Complexities. As government agencies regulating trade in Mexico become more sophisticated and automated with their auditing, it is more important than ever for companies to stay abreast of changes to the programs that provide tax relief and establish systems of their own for managing compliance in a less manual way, Bernie Hart, vice president of global trade management at Livingston International, a logistics company that specializes in managing customs processes for customers, said.
   Before 2014, customs and tax authorities had no real way to monitor shipments and mostly relied on good will and information from brokers. Today, they have much more detailed processes for collecting electronic data at the part-number level using a “single window” government filing system, and matching it up with product classifications and import/export declarations. Manufacturers seeking certification are being asked to show their import/export balances for the past five years, he said.
   Certification now requires companies to review their imports by part number and track what supplies go to each plant in Mexico, inter-company transfers between plants, material that is scraped, and finally what is exported.
   “That becomes a very daunting task,” Hart said. “It’s a ton to keep track of. The Maquila process has been around for a long time, but government never enforced it. And if you can’t prove where the stuff goes, you’re going to have to pay the VAT and fines.”
   Reconciling past records for raw materials, parts, sub-assemblies, kitting and other materials is very difficult, if not impossible, for many companies, especially if the company has changed brokers and suppliers multiple times, Hart said.

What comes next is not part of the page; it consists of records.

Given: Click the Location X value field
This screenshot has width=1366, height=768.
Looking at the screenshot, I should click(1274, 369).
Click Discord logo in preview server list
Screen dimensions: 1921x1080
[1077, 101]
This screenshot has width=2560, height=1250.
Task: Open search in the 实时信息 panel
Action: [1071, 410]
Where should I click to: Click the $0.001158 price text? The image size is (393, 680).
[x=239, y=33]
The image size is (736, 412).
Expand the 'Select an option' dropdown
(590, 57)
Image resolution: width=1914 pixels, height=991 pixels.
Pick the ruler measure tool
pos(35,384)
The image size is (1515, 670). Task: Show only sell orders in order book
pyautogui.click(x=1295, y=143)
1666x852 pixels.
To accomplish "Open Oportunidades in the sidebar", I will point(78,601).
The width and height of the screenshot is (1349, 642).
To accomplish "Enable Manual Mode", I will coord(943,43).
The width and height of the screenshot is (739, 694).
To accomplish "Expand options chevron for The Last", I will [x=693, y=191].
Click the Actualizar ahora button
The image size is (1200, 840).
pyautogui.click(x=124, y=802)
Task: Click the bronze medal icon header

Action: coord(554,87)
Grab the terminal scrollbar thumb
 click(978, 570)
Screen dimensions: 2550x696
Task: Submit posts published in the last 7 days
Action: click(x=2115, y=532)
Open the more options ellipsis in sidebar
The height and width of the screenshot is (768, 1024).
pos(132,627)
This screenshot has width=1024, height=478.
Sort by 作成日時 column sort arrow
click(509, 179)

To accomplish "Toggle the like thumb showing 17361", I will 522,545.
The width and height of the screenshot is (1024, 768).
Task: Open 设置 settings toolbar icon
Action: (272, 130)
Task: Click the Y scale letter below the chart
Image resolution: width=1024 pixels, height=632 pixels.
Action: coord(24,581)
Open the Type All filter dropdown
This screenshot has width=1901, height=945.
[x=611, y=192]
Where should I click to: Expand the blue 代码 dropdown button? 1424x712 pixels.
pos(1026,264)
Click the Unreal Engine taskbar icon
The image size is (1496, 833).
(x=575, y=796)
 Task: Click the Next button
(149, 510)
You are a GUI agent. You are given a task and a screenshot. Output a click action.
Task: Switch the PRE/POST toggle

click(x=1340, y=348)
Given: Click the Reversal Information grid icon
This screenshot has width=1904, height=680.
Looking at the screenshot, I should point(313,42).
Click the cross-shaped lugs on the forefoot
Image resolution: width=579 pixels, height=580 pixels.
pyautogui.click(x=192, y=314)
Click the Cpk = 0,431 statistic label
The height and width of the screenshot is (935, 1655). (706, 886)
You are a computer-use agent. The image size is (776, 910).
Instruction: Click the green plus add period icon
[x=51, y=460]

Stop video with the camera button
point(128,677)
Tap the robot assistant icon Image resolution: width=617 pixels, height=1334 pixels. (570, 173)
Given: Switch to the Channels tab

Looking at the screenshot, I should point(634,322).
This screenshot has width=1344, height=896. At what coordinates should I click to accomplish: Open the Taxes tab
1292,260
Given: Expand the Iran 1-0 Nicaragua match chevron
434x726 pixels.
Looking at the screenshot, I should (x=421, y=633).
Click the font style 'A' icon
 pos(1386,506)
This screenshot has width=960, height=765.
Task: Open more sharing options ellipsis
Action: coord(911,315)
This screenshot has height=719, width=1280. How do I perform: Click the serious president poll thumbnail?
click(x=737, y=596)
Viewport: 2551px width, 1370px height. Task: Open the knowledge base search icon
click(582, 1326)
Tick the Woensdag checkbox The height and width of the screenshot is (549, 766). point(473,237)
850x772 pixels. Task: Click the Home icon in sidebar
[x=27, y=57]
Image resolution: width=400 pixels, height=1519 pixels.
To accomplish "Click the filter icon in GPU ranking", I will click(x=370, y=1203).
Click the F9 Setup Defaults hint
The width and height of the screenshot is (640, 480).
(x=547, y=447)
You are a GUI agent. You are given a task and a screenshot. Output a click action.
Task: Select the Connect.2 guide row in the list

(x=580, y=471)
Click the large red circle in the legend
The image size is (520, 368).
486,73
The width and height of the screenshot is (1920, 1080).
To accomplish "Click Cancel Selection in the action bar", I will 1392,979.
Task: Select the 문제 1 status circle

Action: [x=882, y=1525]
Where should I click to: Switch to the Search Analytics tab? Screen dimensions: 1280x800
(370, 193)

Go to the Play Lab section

It’s a ton to keep track of… And if you can’t prove where the stuff goes, you’re going to have to pay the VAT and fines

   Livingston, as well as other providers of global trade management software and services, are helping clients map and monitor their import data so it matches with their inventory and export data, as well as report it to the government.
   Even large companies with sophisticated systems may face more compliance challenges than smaller companies because their supply chains are more complex, or they can’t easily feed the information to the government in the correct format or in a timely way. Large companies have to pull data from multiple business units and divisions that have different reporting requirements before trying to reconcile the import/export data.
   “That can be an absolute nightmare to manage,” Hart said.
   One of Livingston’s multinational customers has import and export balances every month that don’t match and one reason is that their upstream ERP system releases information that is subject to changing information fed in from fulfillment applications within its supply chain. It will have to conduct reconciliations indefinitely until it is able to fix the upstream programs, Hart said.
   “A lot depends on how complicated their fulfillment and supply chain processes are because if you’re small and only have to deal with a couple of suppliers, it may be relatively easy than if dealing with 3,000 different vendors,” Livingston’s global trade management guru said.
   “And if you’re a large multinational and using SAP as your primary fulfillment tool, and the company has undergone several acquisitions over time, there could be multiple ERPs, and if they all shipping to and from Mexico there’s the potential for their processes and data elements to not line up,” he added.
   The bottom line is manufacturers need to be more involved with their supply chain on the Mexican side of the border and with their inbound and outbound customs filings.
   “You need to have processes and procedures behind this, you need to have audit programs in place, and not just rely on your broker,” Hart said, adding the broker likely won’t have all the necessary information unless an extremely integrated customer relationship exists.